If we are in a hybrid war, the question would need to be asked as to whether this propaganda of violence should continue to be accepted as entertainment or whether there is a political problem being generated there. In the French court of Louis American aesthetics seek to hide this and pretend that reality itself is being shown, as if the camera were an omniscient god. This leads us to believe that things happened as shown. It is the way the believer reads his sacred text: as a document of facts, not as fiction.

This aesthetic of the believer assumes that what is being told in the text actually happened as reported: it is sacralized so that there is no doubt. It is not suspected that miracles could have been fake oldies. There is no suspicion that there was any deviation, that any facts were interpreted in a way that suited the interests of the priestly and ruling caste.
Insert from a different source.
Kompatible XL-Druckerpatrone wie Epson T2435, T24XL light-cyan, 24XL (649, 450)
Doubting textual reliability ceases to be a question of hermeneutics and becomes a question of faith and, hence, whether the person is trustworthy or not. The less it could be trusted, the more it is required to be revered.

* Flavio R. Kothe is a retired full professor of aesthetics at the University of Brasília (UnB). Author, among other books, of Benjamin and Adorno: clashes (Attica). []


[I] KOTHE, Flavio R. the trivial narrative, Brasília, book, Editora da UnB, ISBN 85-230-0350-9, 250 pages, first printing in 1994, second in 2007.

[ii] KOTHE, Flavio R. The wall, novel, São Paulo, Editora Scortecci, 400 pages, ISBN978-85-366-4613-8, 2016.